Bitcoin has maintained a relatively sturdy structure despite escalating geopolitical tensions involving the United States, Israel, the Gulf States and Iran. The market has absorbed repeated shocks, but Bitcoin continues to trade without a decisive collapse.
At the time of writing, Bitcoin [BTC] hovered around $71,000, showing resilience under pressure.
This suggests that the current macroeconomic headwinds have not affected price action as severely as expected, especially compared to the sharp dislocation seen during the liquidation event on October 10, 2025.
But beneath this stability, a developing pattern signals possible future weakness.
Energy Markets and Bitcoin: A Reemerging Correlation
The ongoing conflict has significantly disrupted global energy markets. Concerns over the Strait of Hormuz, along with refinery outages, have driven up gasoline prices and tightened supply conditions.
Against this backdrop, a fractal pattern has emerged linking Bitcoin price action to movements in the gasoline market, echoing a structure last observed in 2021.
This relationship is reflected in the Bitcoin-RBOB Gasoline Futures Continuous Contract (NYMEX: RB1!), which tracks Bitcoin against the nearest expiring gasoline futures contract. The current chart behavior shows a remarkable alignment between both assets.

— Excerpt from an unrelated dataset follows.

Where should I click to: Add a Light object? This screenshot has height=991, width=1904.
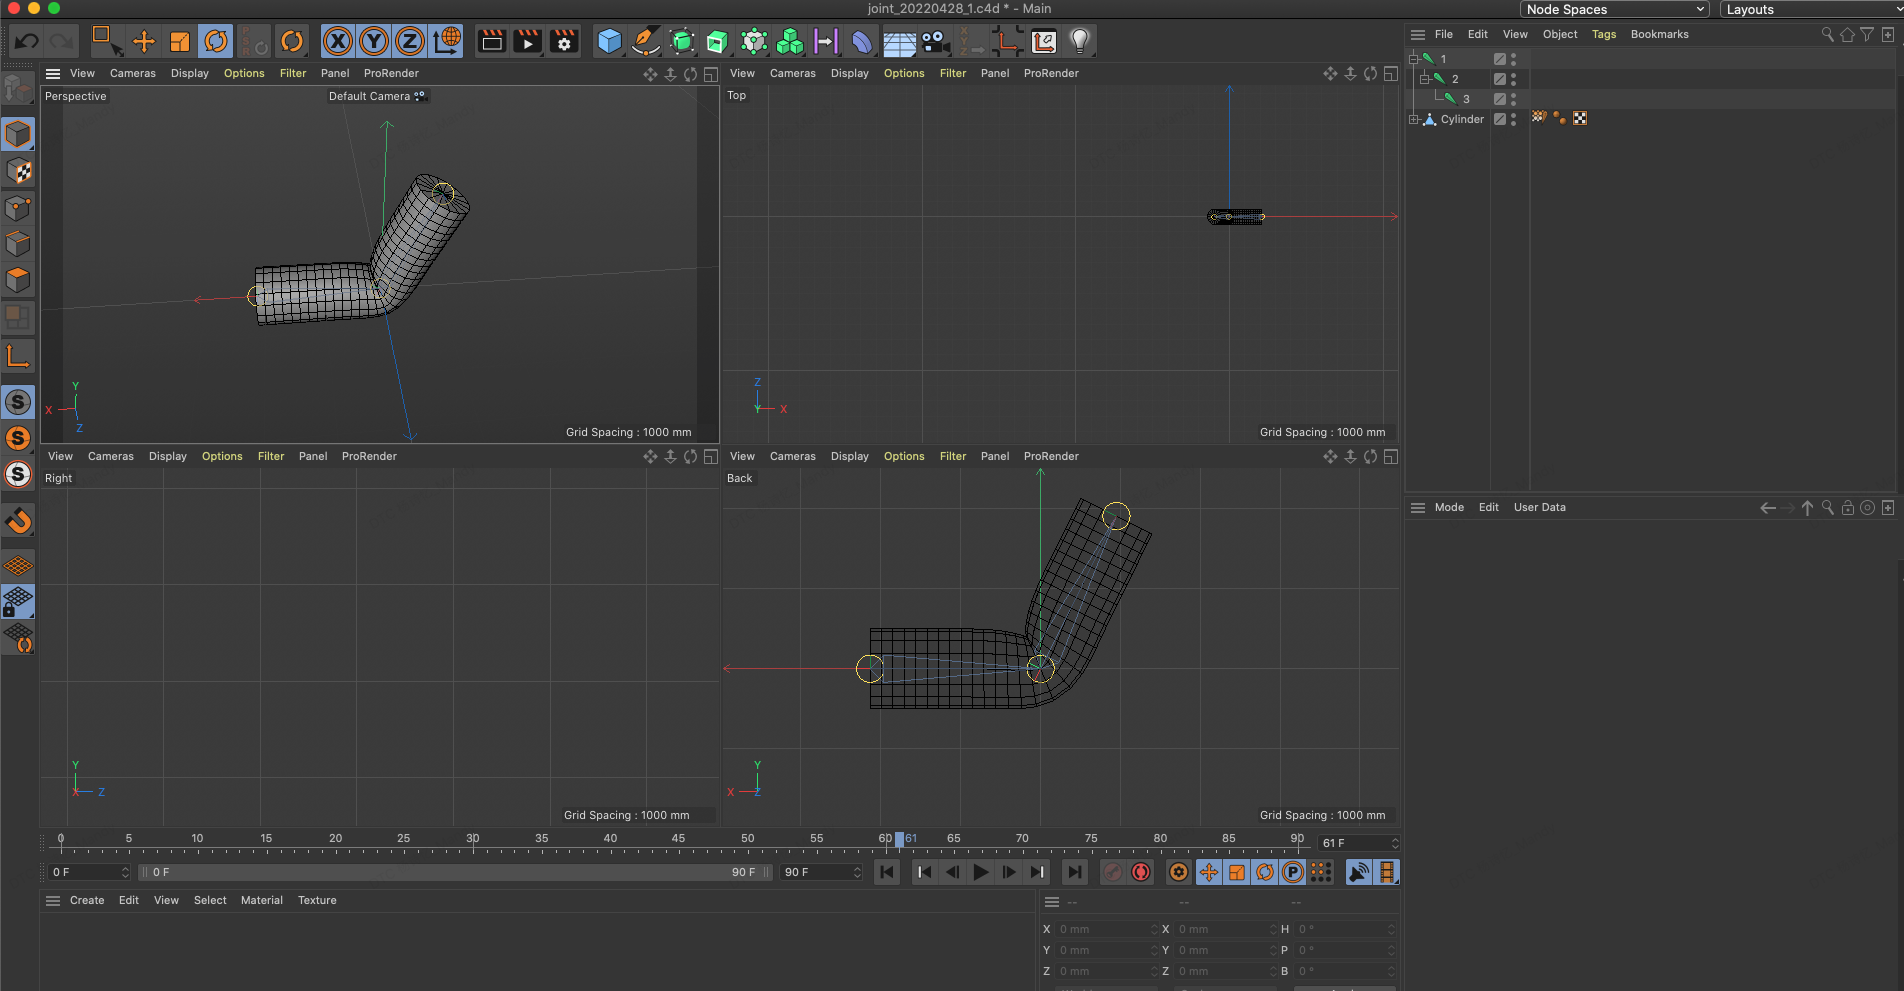[1081, 41]
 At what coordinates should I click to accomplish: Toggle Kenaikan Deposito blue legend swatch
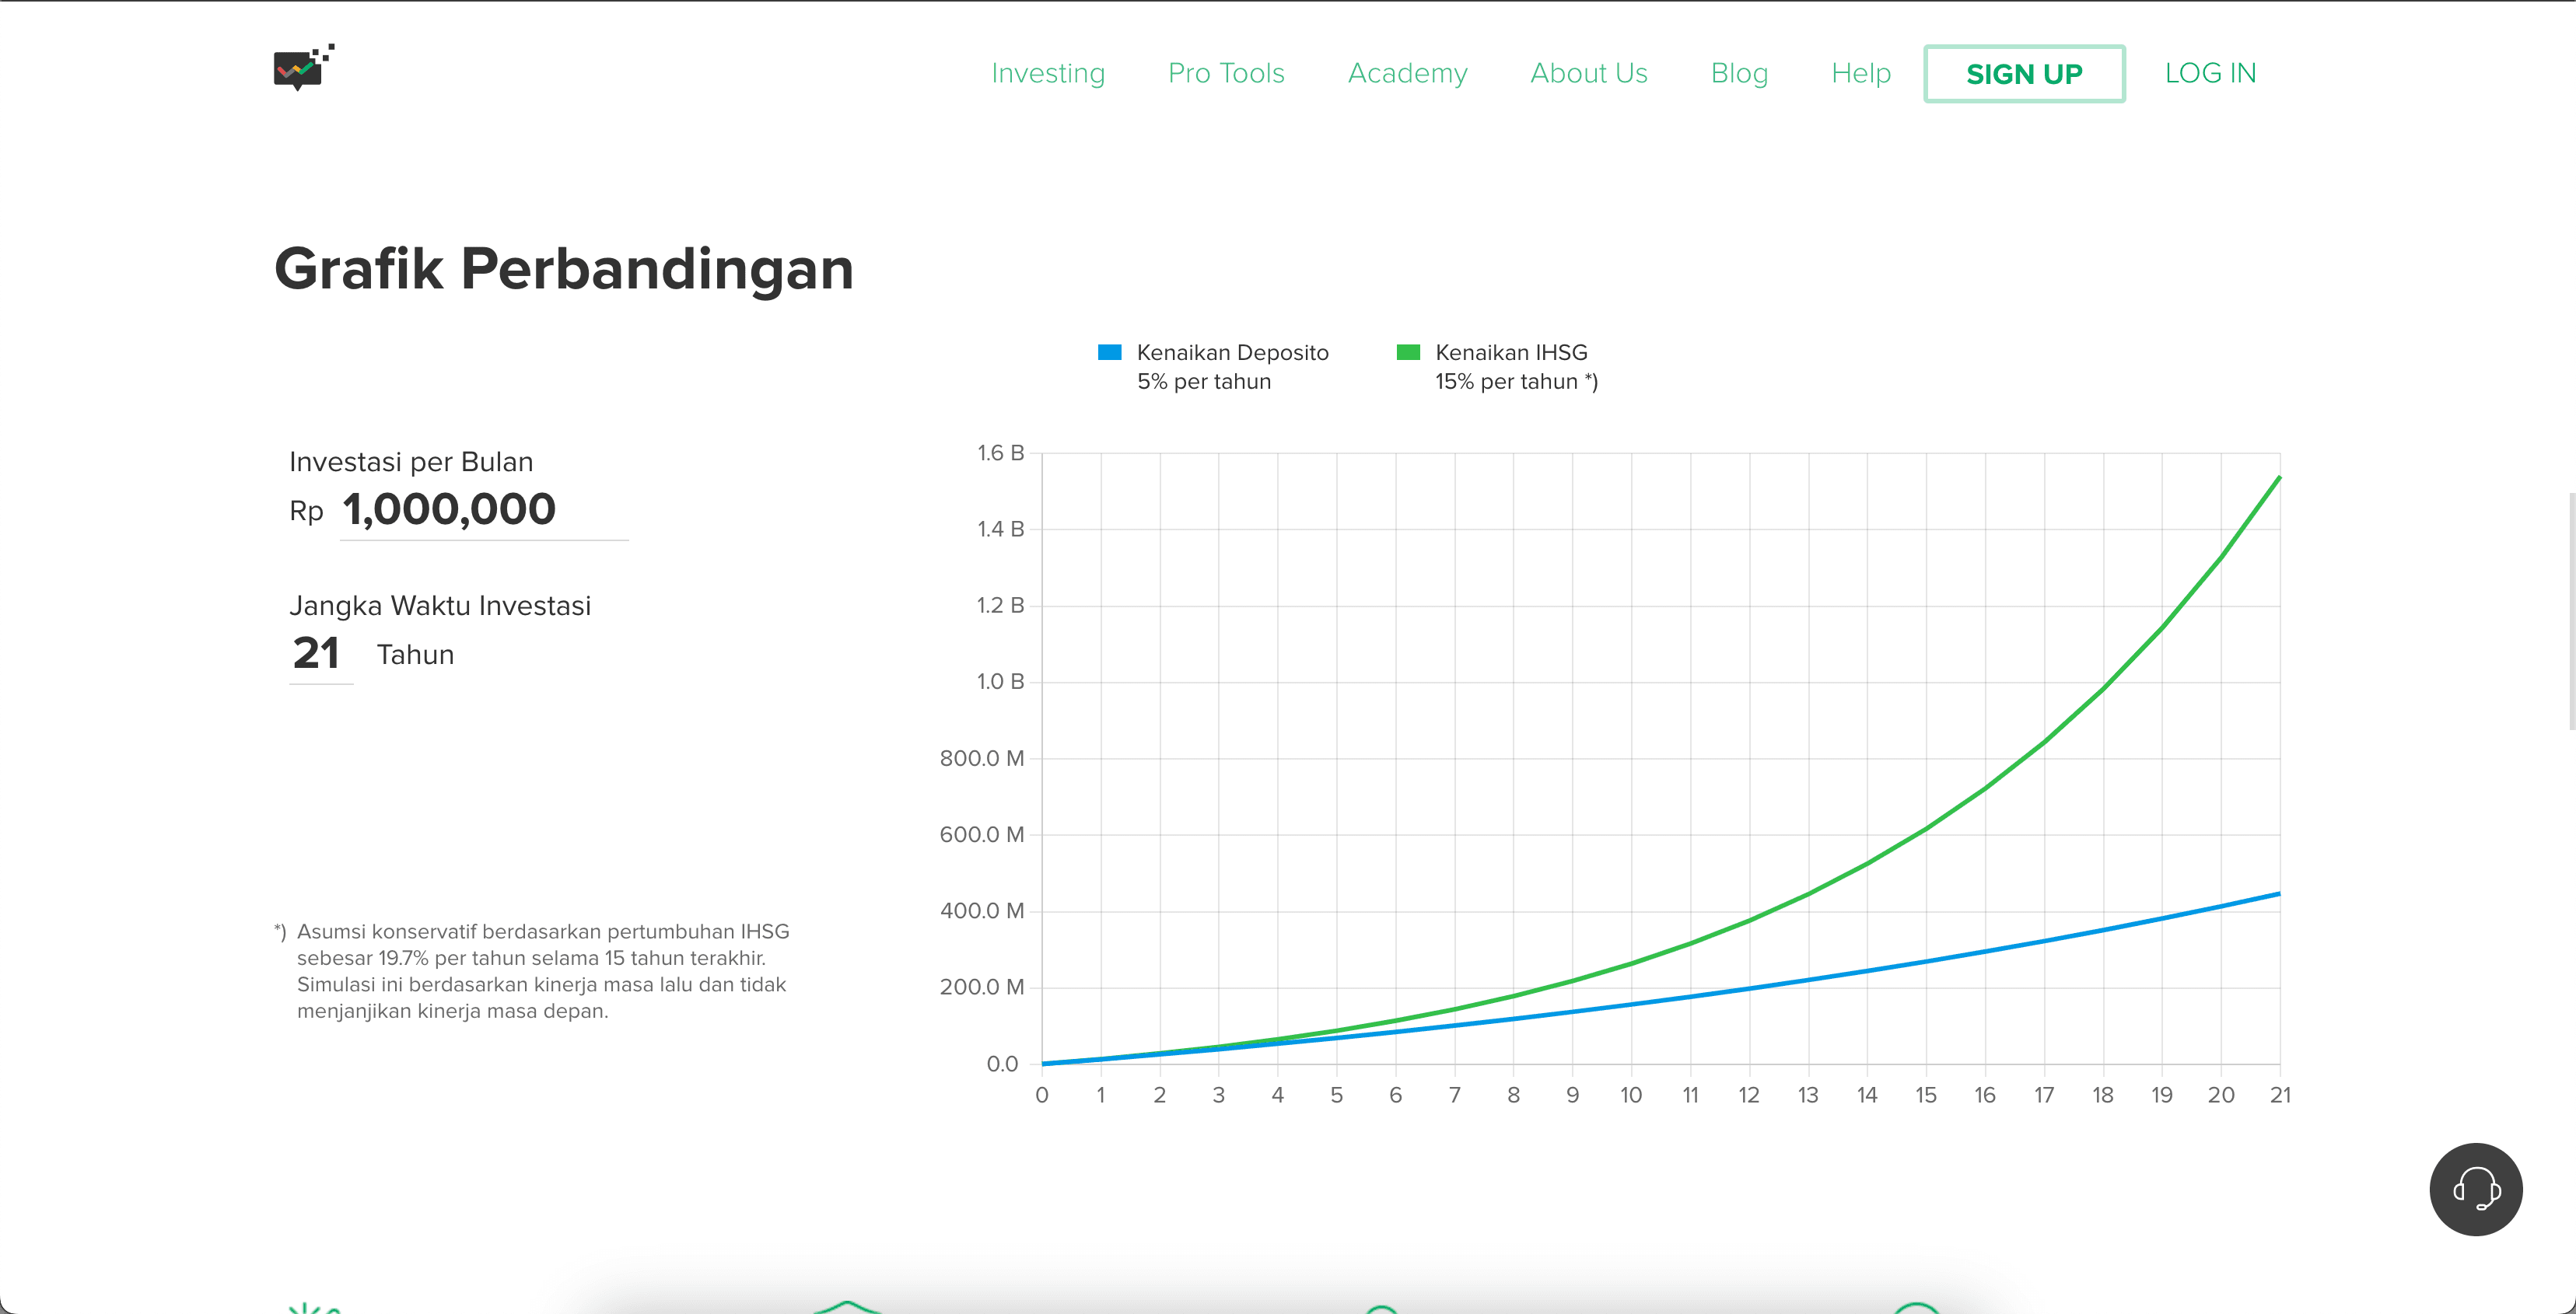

Bitcoin appears to have rejected a key resistance trendline, made a lower high and entered a downward trajectory, which closely matches the 2021 setup.
During that cycle, the pattern gradually unfolded before reaching a final low. A similar path may now be forming.
With no confirmed price bottom, current conditions suggest that Bitcoin could continue its decline before a foundation is established, potentially ushering in the next long-term rally phase.
The contraction in liquidity signals caution
Global M2 supply remains a crucial indicator for assessing market direction and identifying potential bottoms.
As a measure of total liquid money in major economies, M2 reflects the capital available for deployment in financial assets, including Bitcoin.
Recently facts shows a sharp contraction of $470 billion in global M2 in one week. This decline points to tightening liquidity conditions and reduced capacity for capital rotation into risky assets in the short term.


At the same time, traditional safe haven assets are failing to attract sustainable inflows. Instead, capital appears to be moving into select fiat positions and highly liquid instruments, indicating a defensive market stance.
Gold underlines this shift. The asset posted its first bearish monthly performance since December 2024, falling 19% in March and erasing gains from January and February 2026.
This correction represents a loss of $6.6 trillion in market value over three months, a scale that highlights the magnitude of capital extraction in global markets and amounts to approximately 4.6 times Bitcoin’s current market capitalization.
Stablecoins point to sidelined capital
Stablecoin supply trends suggest that investors are not leaving the market completely, but are repositioning themselves.
Data from DeFiLlama shows that the total supply of stablecoins has reached a new all-time high of $316.9 billion. This increase indicates a shift towards capital preservation rather than risk exposure.
Investors are increasingly holding stablecoins to protect themselves against volatility while remaining prepared to re-enter the market. This positioning reflects expectations of future opportunities rather than a loss of conviction.
However, as long as geopolitical tensions persist, capital will likely remain concentrated in stable assets. This limits the rotation into Bitcoin and may continue to weigh on price stability in the short term.
Final summary
- A Bitcoin gasoline fractal pattern indicates a higher chance of further downsides.
- Global M2 supply falls by $470 billion, while gold loses $6.6 trillion, reinforcing the cautious macro outlook.